Karena satu, pemberi kerja pastinya tidak akan memberi tahu. Kedua, siapa sih yang tahan baca undang-undang? Undang-undang tenaga kerja itu banyak sekali, tapi pas dibaca kayak, “Wah gila nih harusnya gue bisa ngebantah kantor gue dengan pasal sekian”. Kendalanya adalah kurangnya sosialisasi sehingga pekerja seharusnya bisa lebih proaktif. Terus yang kedua ada sebuah budaya yang sangat buruk, bahwa bekerja itu bisa berhasil kalau sesuai dengan passion atau bisa berhasil kalau bekerja keras yang sebenarnya diartikan sebagai overwork dan penuh dedikasi. Akhirnya bisa mengkompromi relasi-relasi kerja yang sebenarnya eksploitatif. Ini saya alami dengan mengobrol bersama beberapa teman, bahwa relasinya selalu seperti “aku kalau mau berhasil seperti misalnya seorang desainer, aku harus susah-susah dulu dengan kerja overwork”.
Yang lumayan agak mendarah daging itu adalah, para pekerja kreatif atau kognitif punya perspektif bahwa mereka bukan pekerja tapi seorang profesional. Akhirnya mereka merasa bahwa regulasi itu tidak berlaku untuk mereka karena mereka tidak menganggap statusnya sebagai buruh. Padahal ketika kita menukarkan tenaga, pikiran, dan waktu untuk upah, itu kita sudah menjadi pekerja sebetulnya. Dan itu yang kita coba bongkar dengan SINDIKASI, kita mulai kampanye soal buruh, pekerja yang selama ini di-demonize oleh orang-orang. Kita sebetulnya masih pekerja yang menanti invoice cair, menanti uang masuk ke dalam rekening di akhir bulan, dengan itu harusnya kita paham hak-haknya apa saja. Di sisi lain juga, dari pendidikan formal juga tidak pernah dibahas tentang industrinya seperti apa. Tidak ada yang tahu kita mesti bagaimana ketika memasuki industri ini.

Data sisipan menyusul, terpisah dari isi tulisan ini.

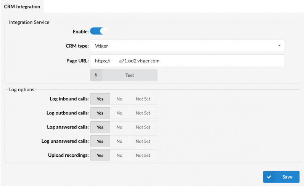Screen dimensions: 304x186
Task: Click the CRM type dropdown arrow
Action: 279,46
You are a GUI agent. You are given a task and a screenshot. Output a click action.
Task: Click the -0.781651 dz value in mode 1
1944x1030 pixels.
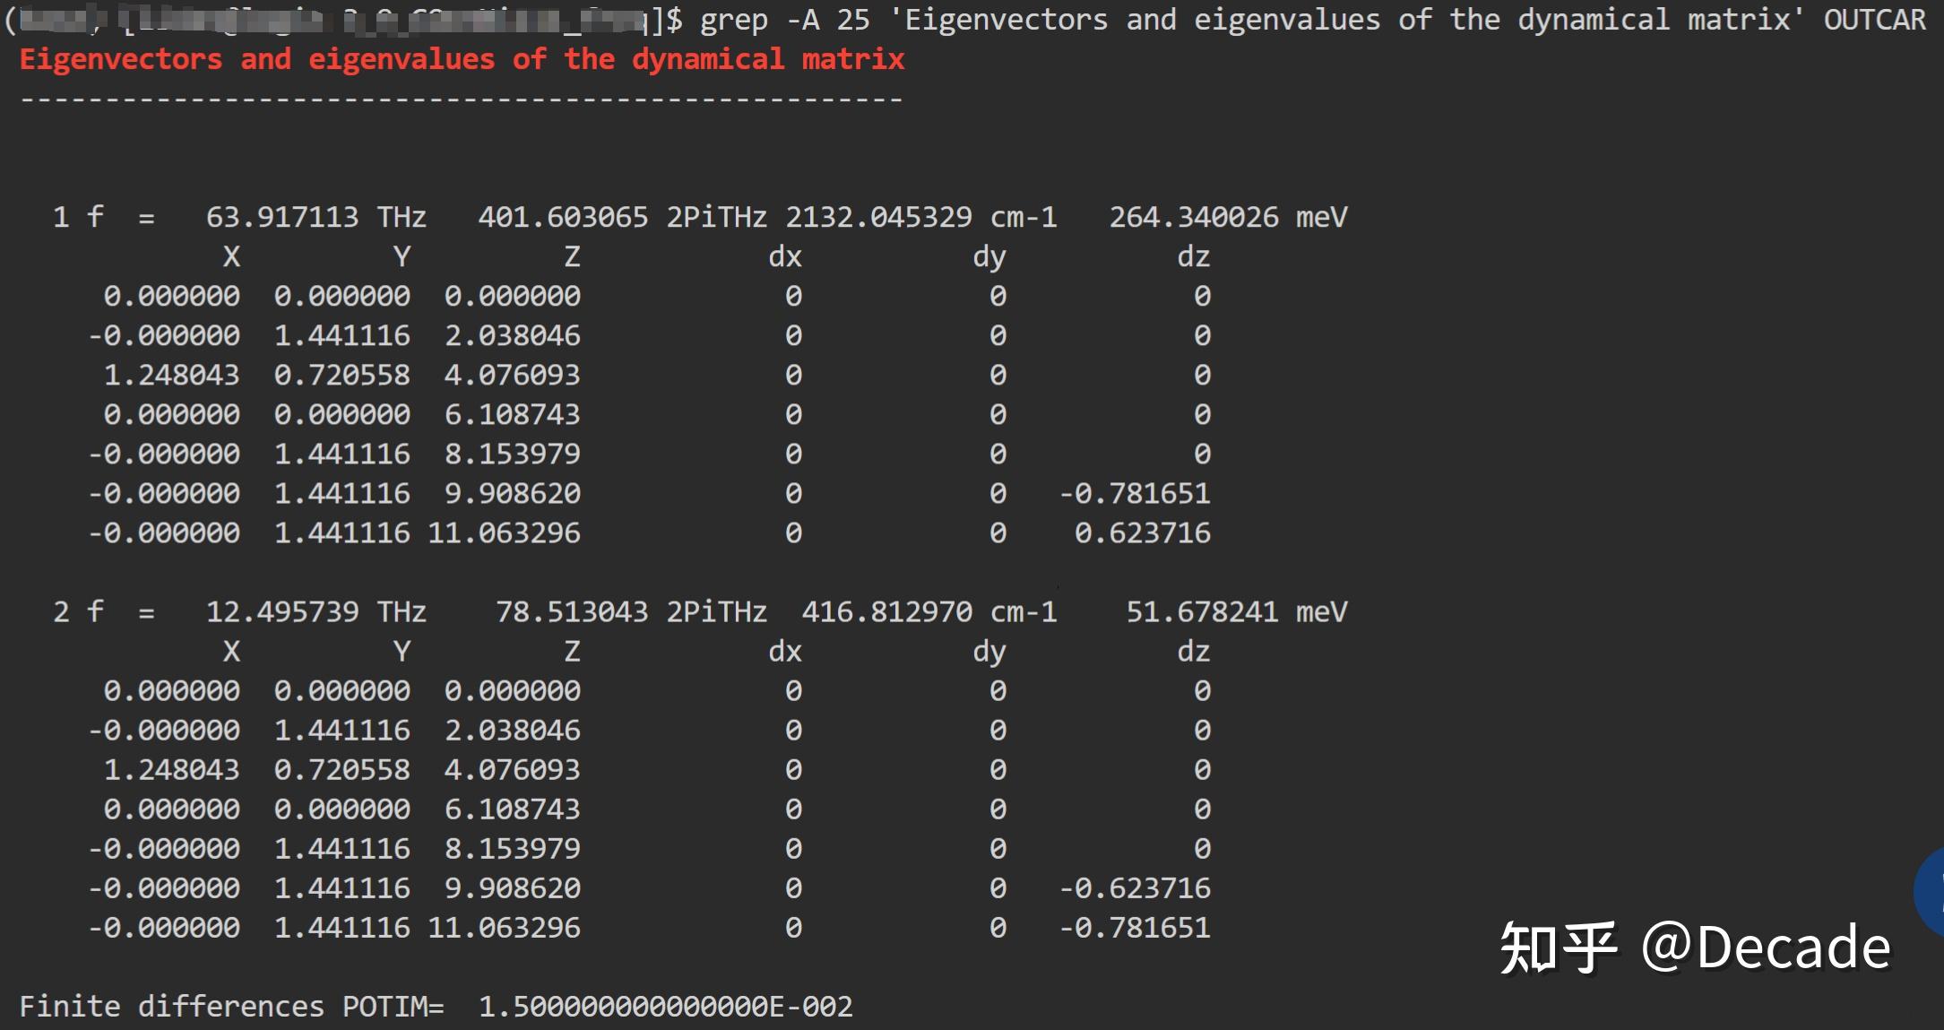coord(1134,493)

Saya juga sering bertemu dengan orang-orang yang mengeluh tentang gajinya yang tidak banyak tapi bilang, “Gak apa-apa, kan namanya juga belajar”, atau mereka yang merasa, “Mungkin karena kerjaku belum bagus”. Karena memang di kampus juga tidak diberi tahu di industri itu seperti apa. Magang juga belum tentu realistis dalam segi gaji – magang kemudian jadi ruang eksploitasi baru. SINDIKASI memiliki sistem keanggotaan yang dibagi menjadi dua. Keanggotaan biasa, yakni para pekerja profesional, dan anggota muda yaitu yang masih berstatus mahasiswa. Mahasiswa sekarang kan sudah banyak yang mulai kerja, terus biasanya mereka juga dibayar murah, tapi mereka juga setidaknya bisa belajar standar harganya bagaimana.
Kesehatan mental merupakan aspek penting yang harus dijaga, namun ternyata hal tersebut seringkali diabaikan oleh perusahaan. Langkah-langkah seperti apa yang seharusnya dilakukan oleh perusahaan untuk menyediakan lingkungan yang mendukung aspek tersebut?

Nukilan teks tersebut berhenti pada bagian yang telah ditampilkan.